PROBLEMS TO SOLVE:
a) In the aquarium paint thread, why does one poster say spray paint is unlikely to work on flexible surfaces?
b) From the aquarium paint thread, reproduce word for word the part that begins with "your prob not" and ends with "cans of fusion.".

GIVEN TEXT:

####

# aquarium safe paint



## Centromochlus (May 19, 2008)

Krylon fusion black spray paint works best.


----------



## Da Plant Man (Apr 7, 2010)

Agreed. Krylon fusion works great.


----------



## bigtoyzny (Jan 24, 2012)

Thanx. gonna go look @ that now.


----------



## scream-aim-fire (Nov 4, 2008)

your prob not going to get any spray paint to stick on flexible surfaces it will crack when bent, its not designed for these purposes, they make black air tubing, and as for the heater cord? every heater i have ever used has a black cord already. as for painting anything with a hard surface that will go in an aquarium, any enamel spray paint will work aslong as it is cured before you put it in the tank, and if you scuff and prep the surface before applying the paint it will stick just as well as fusion paint. i like using the $.99 cans of black spray paint from lowes over the $5-$6 cans of fusion.


----------



## bigtoyzny (Jan 24, 2012)

####

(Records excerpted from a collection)
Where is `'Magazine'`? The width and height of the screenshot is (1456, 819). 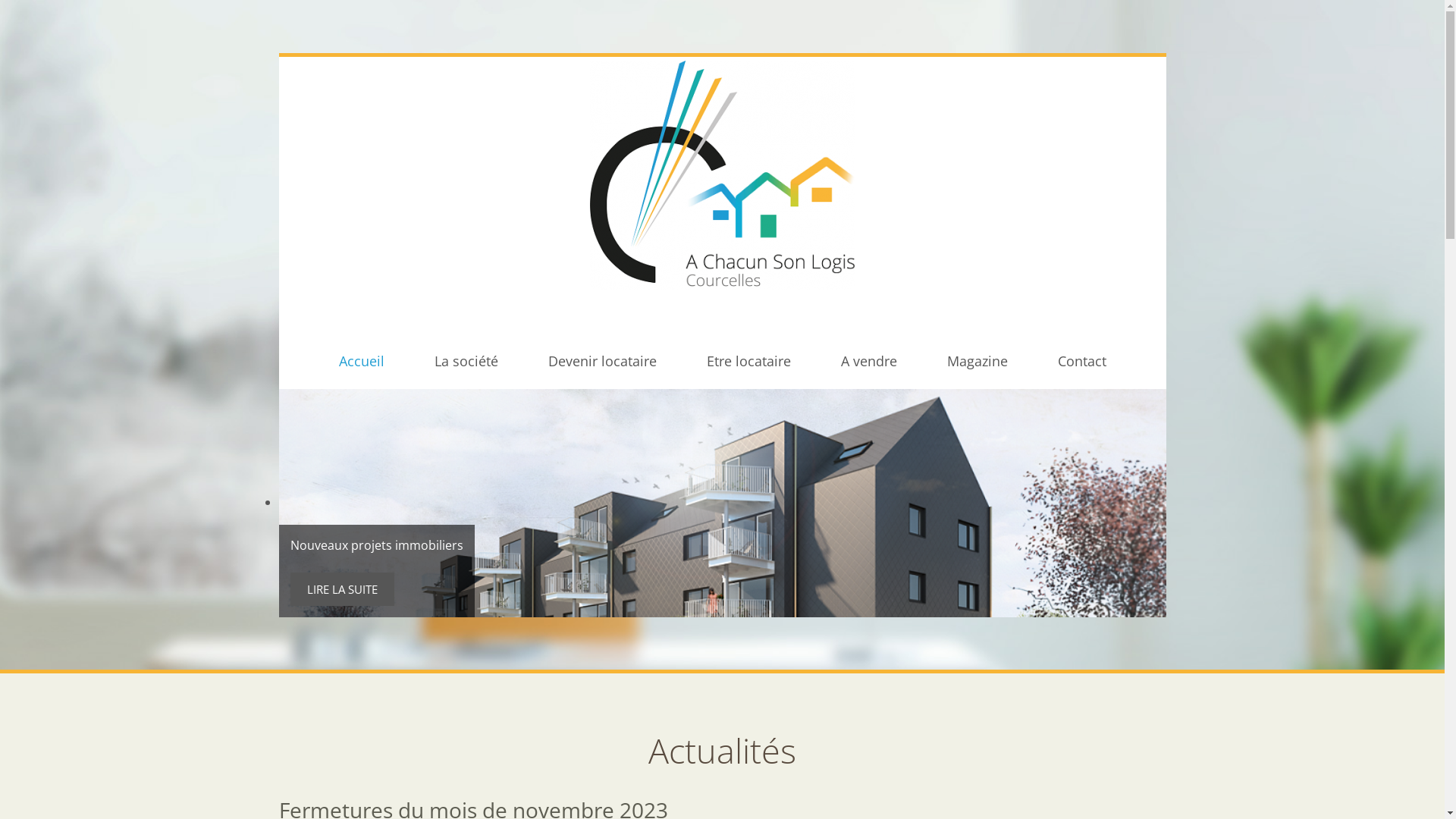 'Magazine' is located at coordinates (976, 360).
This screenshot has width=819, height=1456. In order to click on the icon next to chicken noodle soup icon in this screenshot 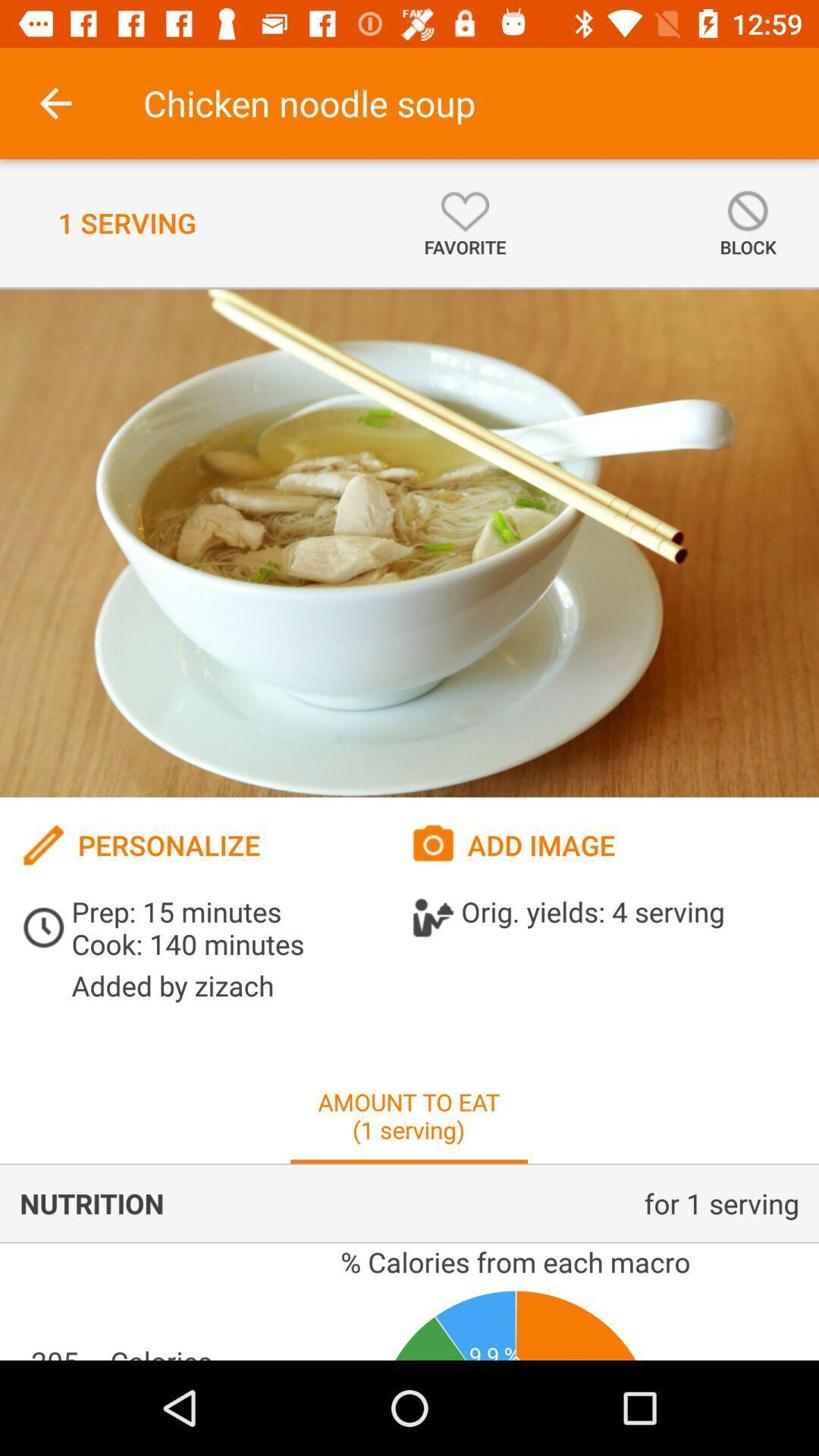, I will do `click(55, 102)`.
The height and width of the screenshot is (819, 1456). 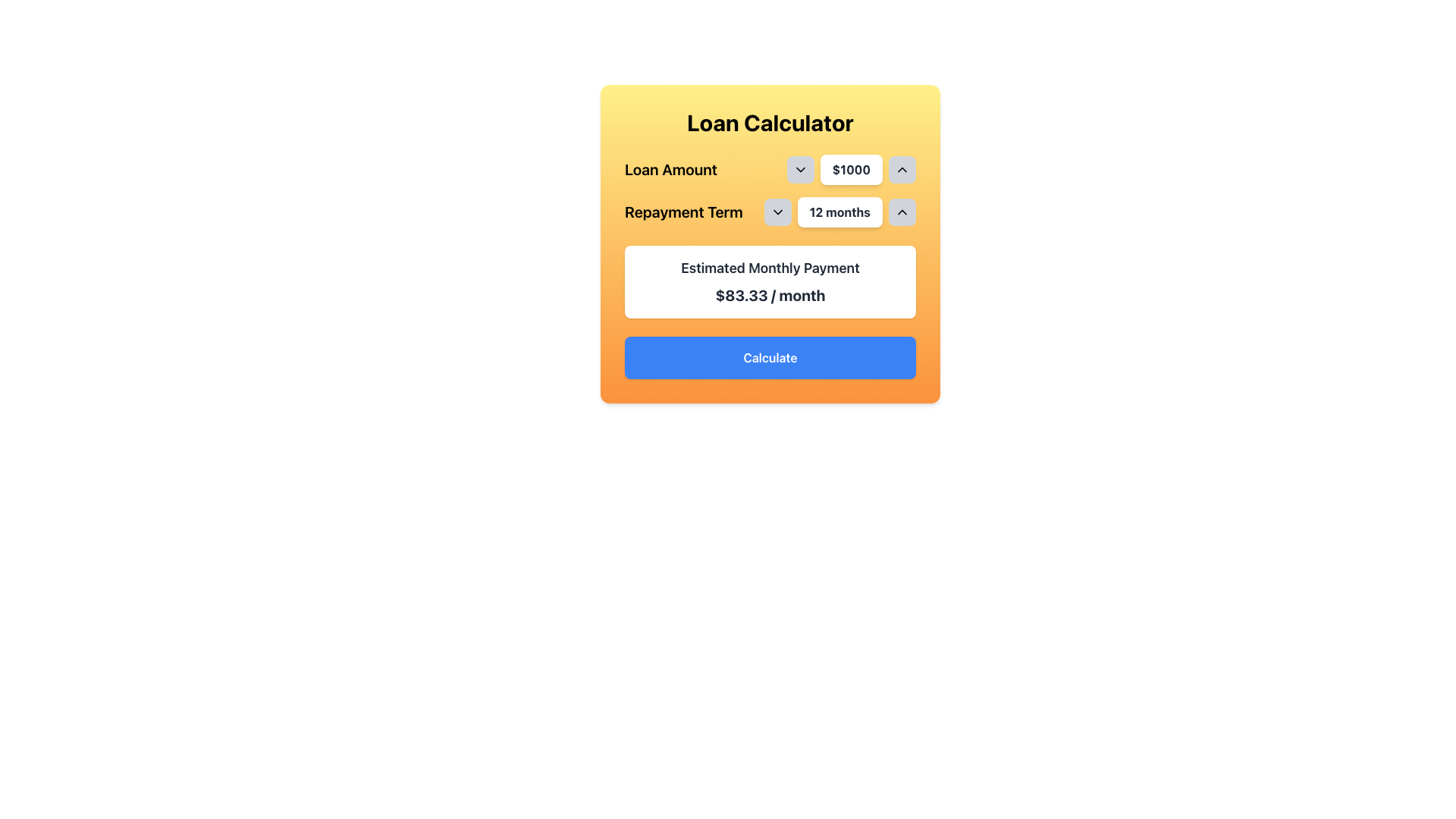 I want to click on the text display box that shows the selected loan amount, which is located within the 'Loan Calculator' section and has a yellow-orange gradient background, so click(x=851, y=169).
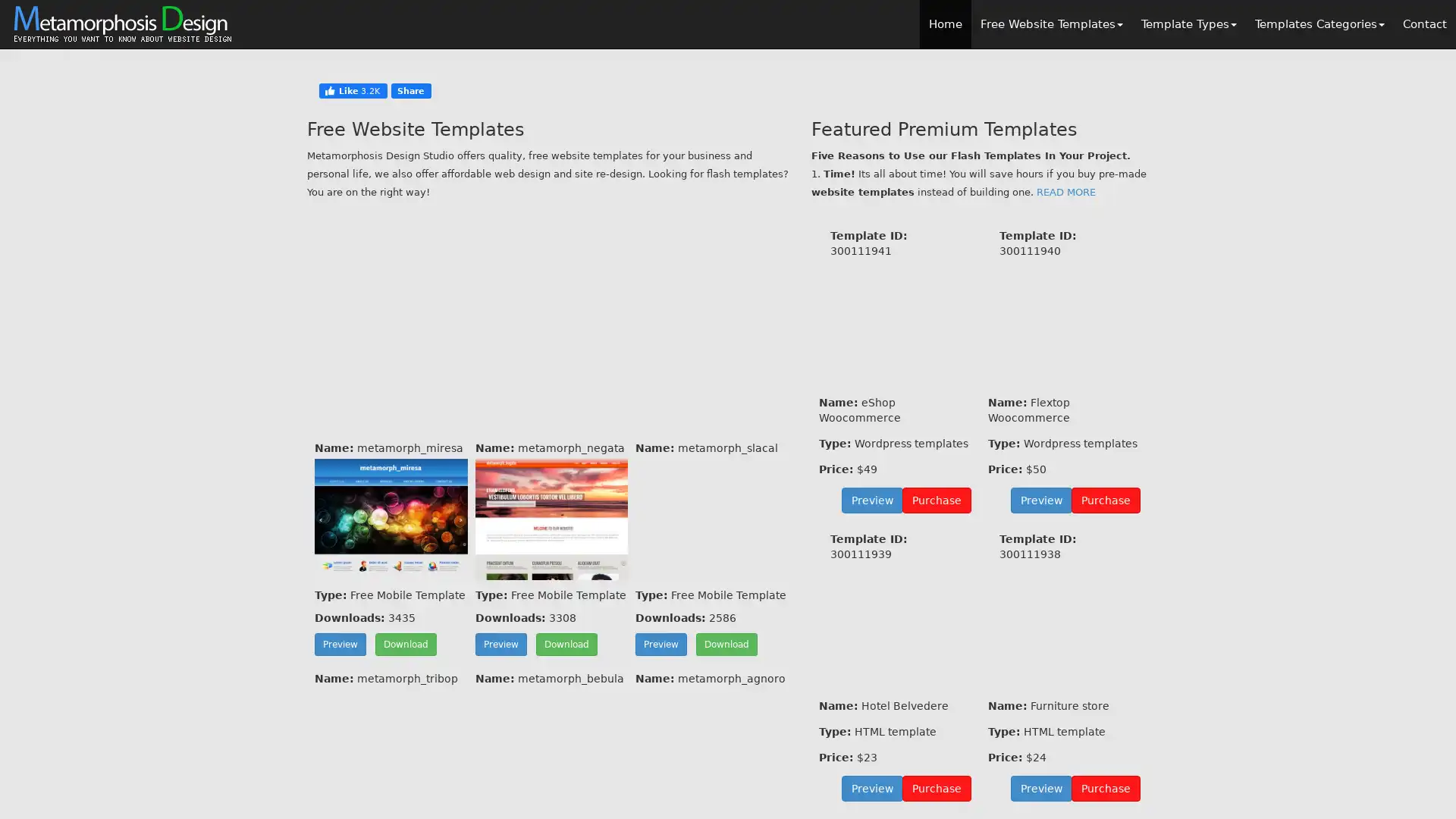 The width and height of the screenshot is (1456, 819). I want to click on Preview, so click(872, 500).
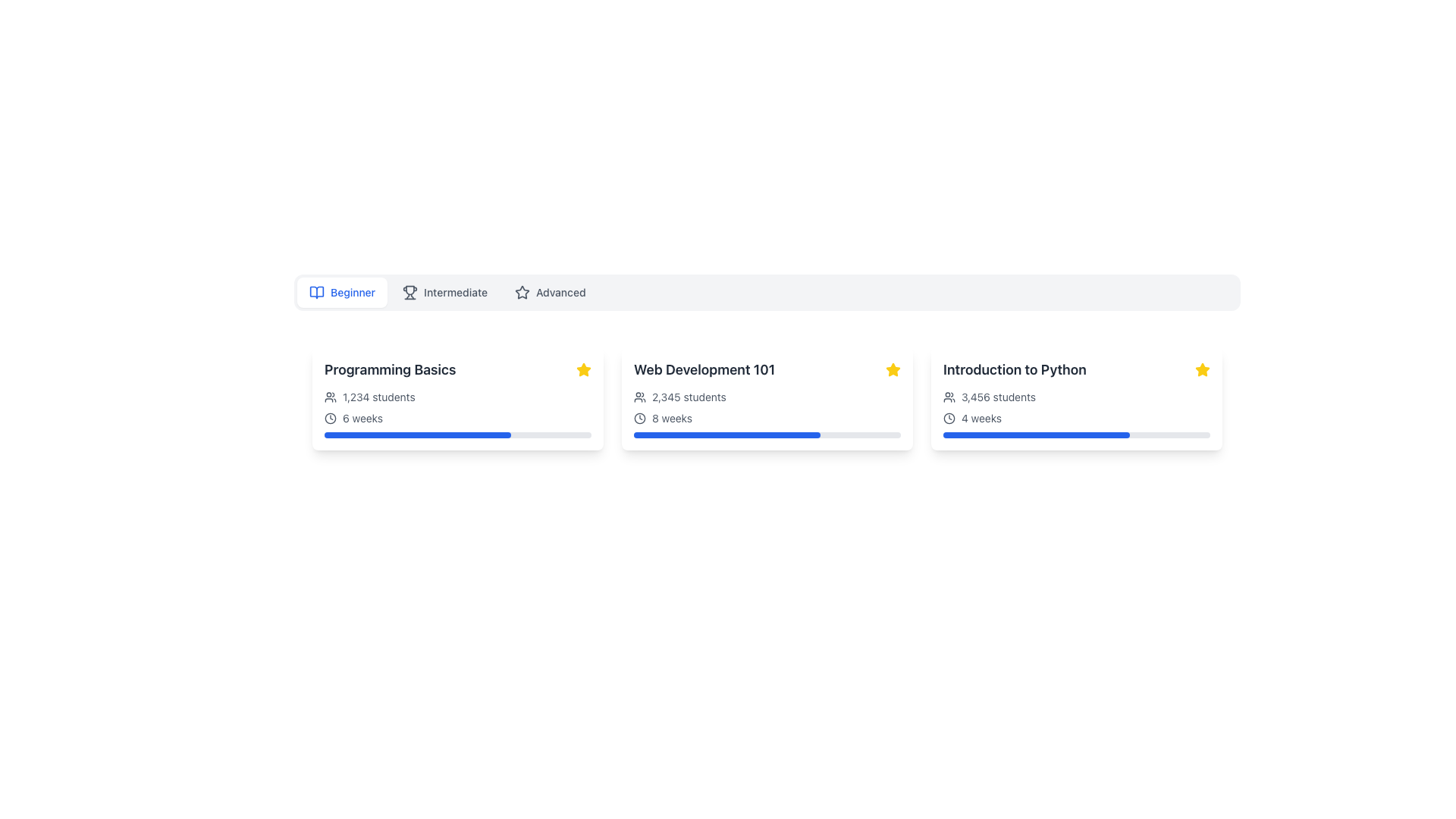 The width and height of the screenshot is (1456, 819). Describe the element at coordinates (362, 418) in the screenshot. I see `static text label displaying '6 weeks' which indicates the course duration, located beneath the title 'Programming Basics' and to the right of a clock icon` at that location.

####

EXPECTED OUTPUTS:
a) The poster says spray paint will crack when a flexible surface is bent, because it isn't designed for that purpose.

b)
your prob not going to get any spray paint to stick on flexible surfaces it will crack when bent, its not designed for these purposes, they make black air tubing, and as for the heater cord? every heater i have ever used has a black cord already. as for painting anything with a hard surface that will go in an aquarium, any enamel spray paint will work aslong as it is cured before you put it in the tank, and if you scuff and prep the surface before applying the paint it will stick just as well as fusion paint. i like using the $.99 cans of black spray paint from lowes over the $5-$6 cans of fusion.